Fulton of Marstal

A small, tall ship

Fulton of Marstal is a 3-mast schooner from 1915, built to transport dried and salted cod from Newfoundland to the Mediterranean. Nowadays, the ship is an active part of the Danish Maritime Heritage.

Scroll ned

Fulton of Marstal

Youth at sea

Most weeks during the sailing season school class sail Fulton. We offer 5-day trips to ordinary school classes, where students take part in all kinds of practical work. For example hoisting the sails, cooking dinner, cleaning and night shifts. Danish Sail Training Association (DSTA) join us a couple of times a year. When they are on board we increase focus on tall ship sail training and practical seamanship.

On Fulton of Marstal a small group of vulnerable youngsters also work to find a good direction in life. We offer young people with different kinds of difficulties to live on board for longer periods of time. While on board the youngsters work side by side with the crew. Where we work to improve their skills as well as their belief in own abilities. Our wish is to motivate to education or employment and finaly enable youngsters to live a fulfilled life.
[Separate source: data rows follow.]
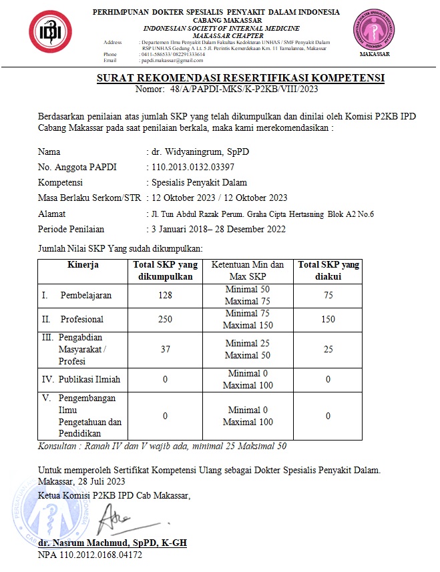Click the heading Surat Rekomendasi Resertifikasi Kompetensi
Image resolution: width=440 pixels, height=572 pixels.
[x=241, y=78]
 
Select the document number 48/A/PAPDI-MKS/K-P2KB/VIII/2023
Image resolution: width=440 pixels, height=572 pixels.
[x=250, y=89]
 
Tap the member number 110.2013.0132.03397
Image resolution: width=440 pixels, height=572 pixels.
[x=194, y=166]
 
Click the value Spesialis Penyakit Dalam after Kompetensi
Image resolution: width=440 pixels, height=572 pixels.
[x=200, y=182]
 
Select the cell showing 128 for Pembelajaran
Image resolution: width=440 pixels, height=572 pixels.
[x=165, y=296]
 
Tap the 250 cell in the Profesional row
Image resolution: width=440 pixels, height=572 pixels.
[x=165, y=320]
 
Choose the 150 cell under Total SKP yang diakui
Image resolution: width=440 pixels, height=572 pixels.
[x=328, y=320]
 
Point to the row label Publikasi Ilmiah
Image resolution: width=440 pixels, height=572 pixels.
[x=86, y=379]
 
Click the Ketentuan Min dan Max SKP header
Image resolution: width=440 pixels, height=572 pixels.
[x=248, y=270]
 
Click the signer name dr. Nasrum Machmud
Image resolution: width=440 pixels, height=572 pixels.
[x=112, y=543]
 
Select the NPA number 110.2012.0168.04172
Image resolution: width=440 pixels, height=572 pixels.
[x=90, y=555]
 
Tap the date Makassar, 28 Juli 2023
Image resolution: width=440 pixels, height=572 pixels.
[x=81, y=481]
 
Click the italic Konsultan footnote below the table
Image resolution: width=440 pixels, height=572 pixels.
[x=162, y=446]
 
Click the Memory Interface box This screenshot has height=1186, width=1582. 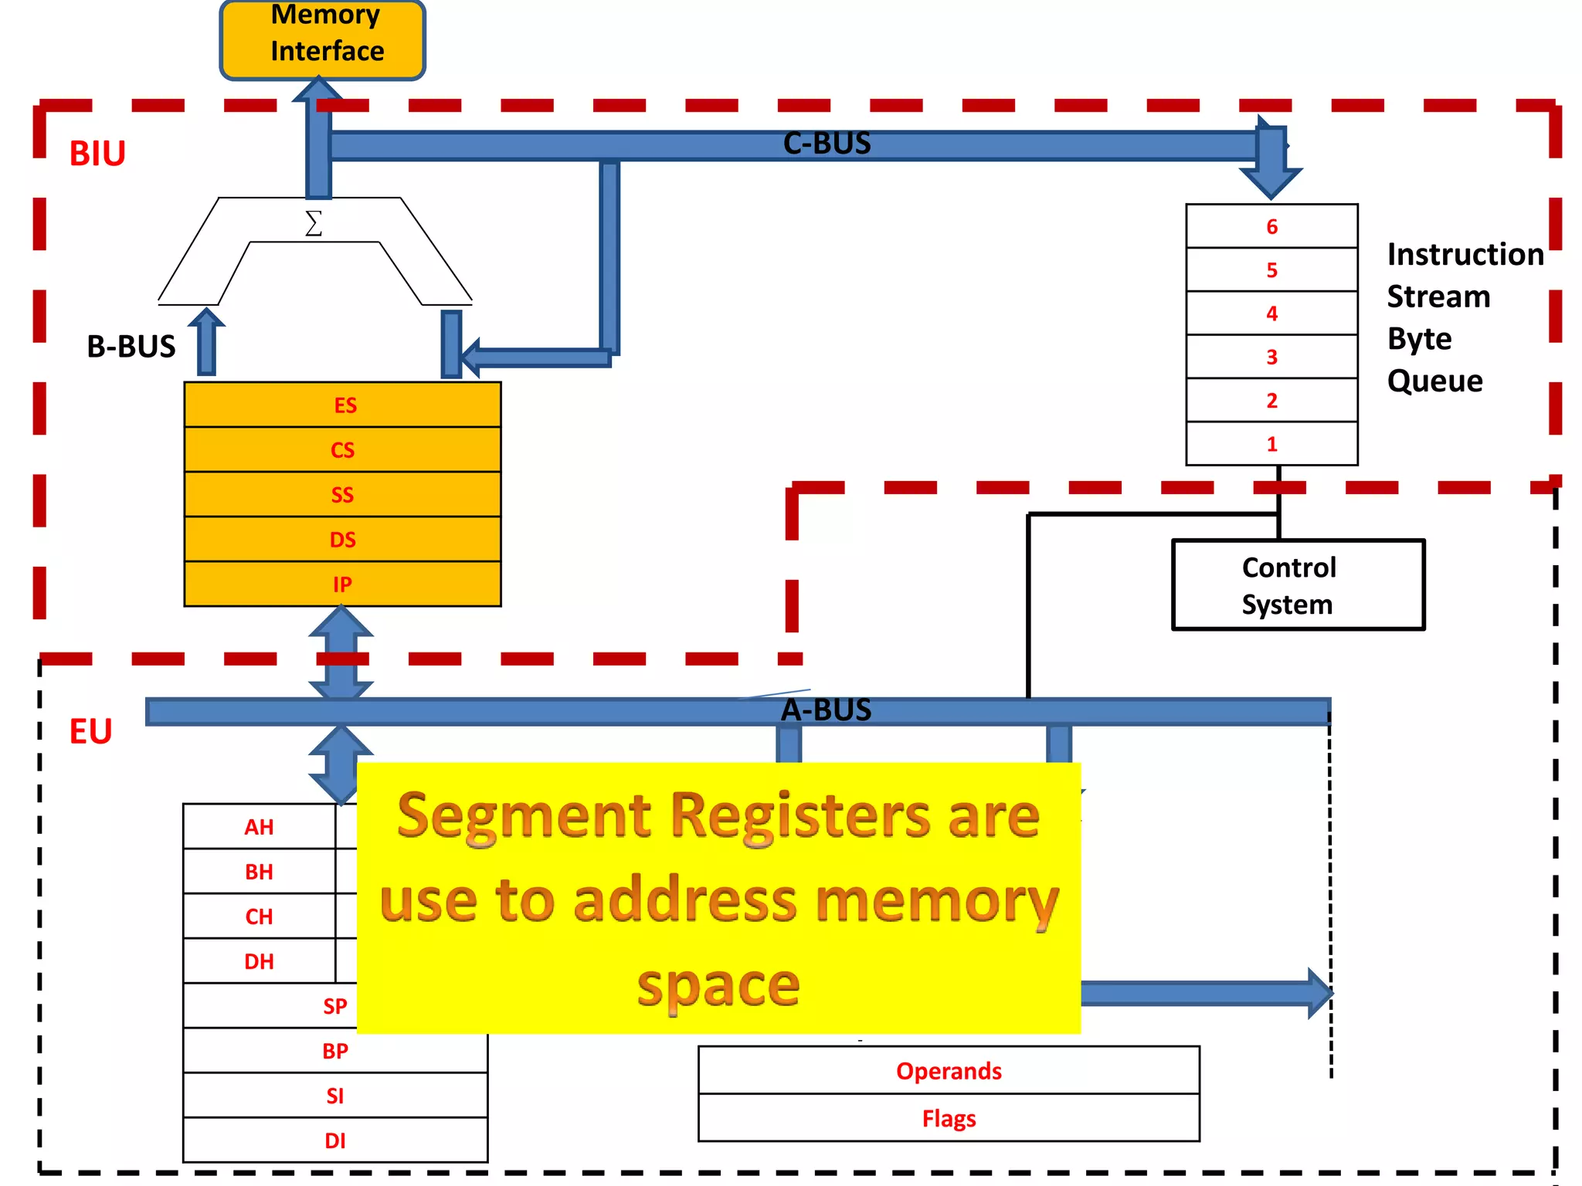coord(323,39)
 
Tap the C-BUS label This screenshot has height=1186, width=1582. coord(827,144)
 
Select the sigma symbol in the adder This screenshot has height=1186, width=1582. coord(313,223)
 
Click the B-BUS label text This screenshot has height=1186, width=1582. coord(131,347)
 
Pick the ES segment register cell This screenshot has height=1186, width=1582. coord(343,405)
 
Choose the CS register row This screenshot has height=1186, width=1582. coord(343,449)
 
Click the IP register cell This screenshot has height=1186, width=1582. coord(343,584)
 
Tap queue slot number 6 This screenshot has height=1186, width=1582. coord(1271,226)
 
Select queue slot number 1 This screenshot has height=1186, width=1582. coord(1271,444)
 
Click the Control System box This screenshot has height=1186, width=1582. coord(1298,585)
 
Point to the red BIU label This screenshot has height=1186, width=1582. coord(97,154)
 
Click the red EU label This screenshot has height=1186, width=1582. coord(90,731)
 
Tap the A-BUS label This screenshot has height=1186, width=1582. coord(826,710)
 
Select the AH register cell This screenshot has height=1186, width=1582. coord(260,827)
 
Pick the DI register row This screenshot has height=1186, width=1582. coord(335,1140)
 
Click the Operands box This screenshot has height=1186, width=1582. coord(949,1071)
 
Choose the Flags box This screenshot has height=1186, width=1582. coord(949,1118)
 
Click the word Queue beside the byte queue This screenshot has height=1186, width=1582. coord(1434,381)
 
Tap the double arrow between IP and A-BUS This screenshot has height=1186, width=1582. coord(341,653)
The organization “Fulton Fonden” takes care of the daily operations and maintenance of the ship. While we work under the motto: “We work together to make good days for each other”. Fulton of Marstal is owned by the Danish National Museum.

Maritime history

Journey through time

Sailing a tall ship like Fulton of Marstal feels like a journey through time, where maritime history is present and relevant. Standing on the deck, it is easy to picture working life on ships like Fulton 100 years ago.

These ships carried cargo to large parts of the world in the 19th century. Danish shipping today is based on the seamanship that was founded on board small, tall ships like Fulton, where thousands of sailors lived and worked on board under primitive conditions and in all kinds of weather.

Newfoundland trade

Salted and dried cod

Transporting cargo of dried and salted cod from Newfoundland near Canada to southern Europe was very attractive in the early 1900s and payment was good. On this route, small tall ships could still compete with the more reliable steamships, for whom waiting was expensive. The salted and dried cod was popular in the Catholic countries in the Mediterranean, where no meat was eaten during fasting. The ships loaded the fish from natural harbors in Newfoundland, where it could take weeks before the ship was fully loaded. Waiting time was spent maintaining the ship.

Before loading the fish, the cargo hold was cleaned, branches of spruce were laid down beside the keel, which left the bottom in level. Bottom and sides were covered by dense layers of birch bark to protect the fish from rusty nails. Wooden carts, each loaded with 50 kg of fish, was carried on board by two men. Carefully the fish was stacked in horizontal rows, where each fish covered 4/5 of the previous one. To ensure a stable load on the journey and fish in good condition when unloaded.